Records for processing:
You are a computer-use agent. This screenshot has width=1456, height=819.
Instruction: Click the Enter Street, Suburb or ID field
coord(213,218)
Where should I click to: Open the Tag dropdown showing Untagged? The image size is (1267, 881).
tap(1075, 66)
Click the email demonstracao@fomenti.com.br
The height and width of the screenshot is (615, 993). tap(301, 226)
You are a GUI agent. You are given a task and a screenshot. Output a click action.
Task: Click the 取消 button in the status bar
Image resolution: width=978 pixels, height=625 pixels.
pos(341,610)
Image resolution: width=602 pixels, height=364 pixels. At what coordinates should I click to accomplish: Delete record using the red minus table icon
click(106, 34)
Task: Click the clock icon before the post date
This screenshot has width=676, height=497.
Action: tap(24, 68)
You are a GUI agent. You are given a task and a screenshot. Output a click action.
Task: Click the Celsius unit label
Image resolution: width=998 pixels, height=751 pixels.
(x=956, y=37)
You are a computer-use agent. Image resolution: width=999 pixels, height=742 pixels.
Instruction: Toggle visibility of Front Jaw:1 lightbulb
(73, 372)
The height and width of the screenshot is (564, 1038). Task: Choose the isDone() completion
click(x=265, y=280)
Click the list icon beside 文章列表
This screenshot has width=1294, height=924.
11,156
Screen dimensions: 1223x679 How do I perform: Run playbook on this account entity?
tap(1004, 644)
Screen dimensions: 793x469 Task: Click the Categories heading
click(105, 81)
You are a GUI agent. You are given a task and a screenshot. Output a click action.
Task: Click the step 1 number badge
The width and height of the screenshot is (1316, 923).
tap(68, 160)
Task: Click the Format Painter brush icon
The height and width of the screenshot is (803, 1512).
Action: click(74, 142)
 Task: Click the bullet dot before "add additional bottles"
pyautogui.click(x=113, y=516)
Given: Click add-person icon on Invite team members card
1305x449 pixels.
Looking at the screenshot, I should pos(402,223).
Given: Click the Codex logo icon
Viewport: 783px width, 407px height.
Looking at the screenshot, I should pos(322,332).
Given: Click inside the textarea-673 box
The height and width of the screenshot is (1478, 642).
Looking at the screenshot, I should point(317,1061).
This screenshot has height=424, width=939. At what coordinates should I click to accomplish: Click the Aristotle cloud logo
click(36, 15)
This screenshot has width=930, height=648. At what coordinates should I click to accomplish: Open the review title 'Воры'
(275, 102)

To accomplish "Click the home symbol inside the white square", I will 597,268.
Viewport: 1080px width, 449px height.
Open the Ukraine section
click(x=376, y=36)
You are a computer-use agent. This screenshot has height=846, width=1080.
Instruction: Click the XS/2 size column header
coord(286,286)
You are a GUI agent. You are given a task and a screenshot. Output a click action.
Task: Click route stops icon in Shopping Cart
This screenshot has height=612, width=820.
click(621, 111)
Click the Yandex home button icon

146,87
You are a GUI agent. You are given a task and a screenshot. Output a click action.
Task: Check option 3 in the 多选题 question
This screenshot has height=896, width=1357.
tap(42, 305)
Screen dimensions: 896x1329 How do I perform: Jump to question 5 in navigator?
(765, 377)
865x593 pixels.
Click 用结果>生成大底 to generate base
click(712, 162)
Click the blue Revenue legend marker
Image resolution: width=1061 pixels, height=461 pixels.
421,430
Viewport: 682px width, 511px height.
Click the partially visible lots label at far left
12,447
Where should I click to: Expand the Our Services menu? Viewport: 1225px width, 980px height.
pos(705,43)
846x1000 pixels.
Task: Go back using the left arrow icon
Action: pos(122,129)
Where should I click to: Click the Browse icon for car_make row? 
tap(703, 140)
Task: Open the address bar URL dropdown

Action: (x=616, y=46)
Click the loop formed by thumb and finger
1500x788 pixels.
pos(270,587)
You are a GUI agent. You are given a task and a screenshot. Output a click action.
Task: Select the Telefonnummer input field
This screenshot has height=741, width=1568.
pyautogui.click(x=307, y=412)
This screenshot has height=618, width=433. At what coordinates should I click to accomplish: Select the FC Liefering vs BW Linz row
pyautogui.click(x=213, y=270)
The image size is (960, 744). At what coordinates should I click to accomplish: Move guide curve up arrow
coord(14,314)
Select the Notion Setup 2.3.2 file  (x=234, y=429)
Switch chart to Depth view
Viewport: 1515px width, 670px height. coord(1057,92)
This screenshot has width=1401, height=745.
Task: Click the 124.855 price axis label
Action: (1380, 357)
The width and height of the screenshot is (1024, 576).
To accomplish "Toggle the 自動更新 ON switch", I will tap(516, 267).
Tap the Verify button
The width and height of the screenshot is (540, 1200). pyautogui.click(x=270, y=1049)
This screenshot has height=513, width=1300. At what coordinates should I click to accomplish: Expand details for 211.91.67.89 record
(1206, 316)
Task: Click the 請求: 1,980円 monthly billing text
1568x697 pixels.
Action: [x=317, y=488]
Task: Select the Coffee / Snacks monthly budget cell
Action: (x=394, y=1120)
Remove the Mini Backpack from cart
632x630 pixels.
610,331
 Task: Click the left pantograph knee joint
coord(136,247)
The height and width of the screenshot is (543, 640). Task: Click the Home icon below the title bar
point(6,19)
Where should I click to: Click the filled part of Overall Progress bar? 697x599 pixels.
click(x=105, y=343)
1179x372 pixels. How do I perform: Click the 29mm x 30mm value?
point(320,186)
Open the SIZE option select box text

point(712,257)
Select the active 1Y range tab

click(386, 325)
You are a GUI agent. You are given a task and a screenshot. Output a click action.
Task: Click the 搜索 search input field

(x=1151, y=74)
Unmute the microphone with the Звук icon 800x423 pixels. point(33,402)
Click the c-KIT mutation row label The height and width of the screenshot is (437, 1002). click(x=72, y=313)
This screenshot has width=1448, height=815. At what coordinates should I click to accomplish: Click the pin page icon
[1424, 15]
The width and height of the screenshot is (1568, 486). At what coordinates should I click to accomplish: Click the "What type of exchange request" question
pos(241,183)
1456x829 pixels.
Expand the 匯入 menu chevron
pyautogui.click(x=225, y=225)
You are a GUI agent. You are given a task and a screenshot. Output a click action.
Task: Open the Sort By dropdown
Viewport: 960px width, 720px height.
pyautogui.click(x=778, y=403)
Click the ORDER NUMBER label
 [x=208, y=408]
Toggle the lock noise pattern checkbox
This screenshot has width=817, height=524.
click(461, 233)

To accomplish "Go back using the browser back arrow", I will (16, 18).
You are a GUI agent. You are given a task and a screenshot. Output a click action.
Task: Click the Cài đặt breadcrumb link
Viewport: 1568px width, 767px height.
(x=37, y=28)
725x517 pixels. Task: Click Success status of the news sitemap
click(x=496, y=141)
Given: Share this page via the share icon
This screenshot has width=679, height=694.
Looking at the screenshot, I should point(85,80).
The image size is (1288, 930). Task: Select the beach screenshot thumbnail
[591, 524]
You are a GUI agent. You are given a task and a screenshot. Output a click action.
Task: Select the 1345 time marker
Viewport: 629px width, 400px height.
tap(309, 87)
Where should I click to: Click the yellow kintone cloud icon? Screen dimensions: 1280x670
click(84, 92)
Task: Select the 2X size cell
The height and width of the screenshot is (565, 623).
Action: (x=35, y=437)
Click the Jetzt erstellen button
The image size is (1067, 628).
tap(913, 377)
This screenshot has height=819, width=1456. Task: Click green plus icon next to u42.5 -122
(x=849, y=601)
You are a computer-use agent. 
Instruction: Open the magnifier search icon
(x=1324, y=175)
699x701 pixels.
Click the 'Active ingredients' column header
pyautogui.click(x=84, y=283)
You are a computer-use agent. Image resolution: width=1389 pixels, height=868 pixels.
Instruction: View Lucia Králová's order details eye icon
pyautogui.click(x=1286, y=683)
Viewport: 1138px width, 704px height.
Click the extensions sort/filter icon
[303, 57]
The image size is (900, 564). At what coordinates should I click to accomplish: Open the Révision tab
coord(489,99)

Problem to solve: Output only the lines from the top of the entries through the one holding "Given: Click inside the textarea-673 box", copied exactly.

Result of this exercise:
You are a computer-use agent. This screenshot has width=1456, height=819.
Instruction: Click the Enter Street, Suburb or ID field
coord(213,218)
Where should I click to: Open the Tag dropdown showing Untagged? The image size is (1267, 881).
tap(1075, 66)
Click the email demonstracao@fomenti.com.br
The height and width of the screenshot is (615, 993). tap(301, 226)
You are a GUI agent. You are given a task and a screenshot. Output a click action.
Task: Click the 取消 button in the status bar
Image resolution: width=978 pixels, height=625 pixels.
pos(341,610)
Image resolution: width=602 pixels, height=364 pixels. At what coordinates should I click to accomplish: Delete record using the red minus table icon
click(106, 34)
Task: Click the clock icon before the post date
This screenshot has width=676, height=497.
Action: tap(24, 68)
You are a GUI agent. You are given a task and a screenshot. Output a click action.
Task: Click the Celsius unit label
Image resolution: width=998 pixels, height=751 pixels.
(x=956, y=37)
You are a computer-use agent. Image resolution: width=999 pixels, height=742 pixels.
Instruction: Toggle visibility of Front Jaw:1 lightbulb
(73, 372)
The height and width of the screenshot is (564, 1038). Task: Choose the isDone() completion
click(x=265, y=280)
Click the list icon beside 文章列表
This screenshot has width=1294, height=924.
11,156
Screen dimensions: 1223x679 How do I perform: Run playbook on this account entity?
tap(1004, 644)
Screen dimensions: 793x469 Task: Click the Categories heading
click(105, 81)
You are a GUI agent. You are given a task and a screenshot. Output a click action.
Task: Click the step 1 number badge
The width and height of the screenshot is (1316, 923).
tap(68, 160)
Task: Click the Format Painter brush icon
The height and width of the screenshot is (803, 1512).
Action: click(74, 142)
 Task: Click the bullet dot before "add additional bottles"
pyautogui.click(x=113, y=516)
Given: Click add-person icon on Invite team members card
1305x449 pixels.
Looking at the screenshot, I should pos(402,223).
Given: Click the Codex logo icon
Viewport: 783px width, 407px height.
Looking at the screenshot, I should pos(322,332).
Given: Click inside the textarea-673 box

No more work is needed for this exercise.